TASK INSTRUCTIONS:
Transcribe each entry shown below with no difference from the original.

(Stored records)
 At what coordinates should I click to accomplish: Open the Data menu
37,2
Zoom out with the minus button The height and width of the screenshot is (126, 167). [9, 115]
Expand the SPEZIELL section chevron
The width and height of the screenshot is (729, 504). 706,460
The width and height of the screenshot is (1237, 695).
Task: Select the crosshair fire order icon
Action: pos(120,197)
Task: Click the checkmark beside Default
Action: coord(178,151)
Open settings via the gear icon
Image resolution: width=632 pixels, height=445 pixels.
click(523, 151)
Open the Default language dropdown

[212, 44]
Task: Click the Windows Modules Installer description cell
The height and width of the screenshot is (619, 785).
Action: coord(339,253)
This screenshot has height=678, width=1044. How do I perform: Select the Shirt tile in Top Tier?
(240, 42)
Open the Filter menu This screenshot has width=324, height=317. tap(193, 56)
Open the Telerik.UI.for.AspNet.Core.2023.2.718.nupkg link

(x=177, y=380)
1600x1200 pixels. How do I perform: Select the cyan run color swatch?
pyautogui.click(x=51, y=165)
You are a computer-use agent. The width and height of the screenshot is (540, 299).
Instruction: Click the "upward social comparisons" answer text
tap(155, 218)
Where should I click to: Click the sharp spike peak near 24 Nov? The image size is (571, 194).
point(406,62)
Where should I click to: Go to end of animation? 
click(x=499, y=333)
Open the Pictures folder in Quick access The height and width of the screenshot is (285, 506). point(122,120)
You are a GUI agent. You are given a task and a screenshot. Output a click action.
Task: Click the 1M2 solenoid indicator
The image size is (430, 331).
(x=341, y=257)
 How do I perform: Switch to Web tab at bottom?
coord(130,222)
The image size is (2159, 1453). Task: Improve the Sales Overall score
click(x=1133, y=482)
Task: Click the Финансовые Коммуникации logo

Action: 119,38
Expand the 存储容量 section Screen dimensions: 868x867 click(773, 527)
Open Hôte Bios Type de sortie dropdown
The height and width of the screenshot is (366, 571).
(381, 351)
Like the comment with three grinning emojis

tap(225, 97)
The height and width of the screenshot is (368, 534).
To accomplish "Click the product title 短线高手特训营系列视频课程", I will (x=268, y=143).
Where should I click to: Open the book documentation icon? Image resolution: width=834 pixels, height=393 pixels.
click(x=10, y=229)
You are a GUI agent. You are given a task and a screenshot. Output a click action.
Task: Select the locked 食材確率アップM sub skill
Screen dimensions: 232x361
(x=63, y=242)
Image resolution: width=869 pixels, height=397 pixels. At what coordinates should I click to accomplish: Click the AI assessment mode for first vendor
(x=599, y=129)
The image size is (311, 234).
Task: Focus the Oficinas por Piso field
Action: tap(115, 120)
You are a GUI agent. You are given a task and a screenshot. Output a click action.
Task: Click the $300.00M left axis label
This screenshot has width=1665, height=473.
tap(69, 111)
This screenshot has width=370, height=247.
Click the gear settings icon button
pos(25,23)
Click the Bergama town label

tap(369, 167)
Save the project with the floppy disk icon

ANSWER SECTION:
 At what coordinates should I click to accomplish: Open the Data menu
37,2
Zoom out with the minus button The height and width of the screenshot is (126, 167). [9, 115]
Expand the SPEZIELL section chevron
The width and height of the screenshot is (729, 504). 706,460
The width and height of the screenshot is (1237, 695).
Task: Select the crosshair fire order icon
Action: pos(120,197)
Task: Click the checkmark beside Default
Action: coord(178,151)
Open settings via the gear icon
Image resolution: width=632 pixels, height=445 pixels.
click(523, 151)
Open the Default language dropdown

[212, 44]
Task: Click the Windows Modules Installer description cell
The height and width of the screenshot is (619, 785).
Action: coord(339,253)
This screenshot has height=678, width=1044. How do I perform: Select the Shirt tile in Top Tier?
(240, 42)
Open the Filter menu This screenshot has width=324, height=317. tap(193, 56)
Open the Telerik.UI.for.AspNet.Core.2023.2.718.nupkg link

(x=177, y=380)
1600x1200 pixels. How do I perform: Select the cyan run color swatch?
pyautogui.click(x=51, y=165)
You are a computer-use agent. The width and height of the screenshot is (540, 299).
Instruction: Click the "upward social comparisons" answer text
tap(155, 218)
Where should I click to: Click the sharp spike peak near 24 Nov? The image size is (571, 194).
point(406,62)
Where should I click to: Go to end of animation? 
click(x=499, y=333)
Open the Pictures folder in Quick access The height and width of the screenshot is (285, 506). point(122,120)
You are a GUI agent. You are given a task and a screenshot. Output a click action.
Task: Click the 1M2 solenoid indicator
The image size is (430, 331).
(x=341, y=257)
 How do I perform: Switch to Web tab at bottom?
coord(130,222)
The image size is (2159, 1453). Task: Improve the Sales Overall score
click(x=1133, y=482)
Task: Click the Финансовые Коммуникации logo

Action: 119,38
Expand the 存储容量 section Screen dimensions: 868x867 click(773, 527)
Open Hôte Bios Type de sortie dropdown
The height and width of the screenshot is (366, 571).
(381, 351)
Like the comment with three grinning emojis

tap(225, 97)
The height and width of the screenshot is (368, 534).
To accomplish "Click the product title 短线高手特训营系列视频课程", I will (x=268, y=143).
Where should I click to: Open the book documentation icon? Image resolution: width=834 pixels, height=393 pixels.
click(x=10, y=229)
You are a GUI agent. You are given a task and a screenshot. Output a click action.
Task: Select the locked 食材確率アップM sub skill
Screen dimensions: 232x361
(x=63, y=242)
Image resolution: width=869 pixels, height=397 pixels. At what coordinates should I click to accomplish: Click the AI assessment mode for first vendor
(x=599, y=129)
The image size is (311, 234).
Task: Focus the Oficinas por Piso field
Action: tap(115, 120)
You are a GUI agent. You are given a task and a screenshot. Output a click action.
Task: Click the $300.00M left axis label
This screenshot has width=1665, height=473.
tap(69, 111)
This screenshot has width=370, height=247.
Click the gear settings icon button
pos(25,23)
Click the Bergama town label

tap(369, 167)
Save the project with the floppy disk icon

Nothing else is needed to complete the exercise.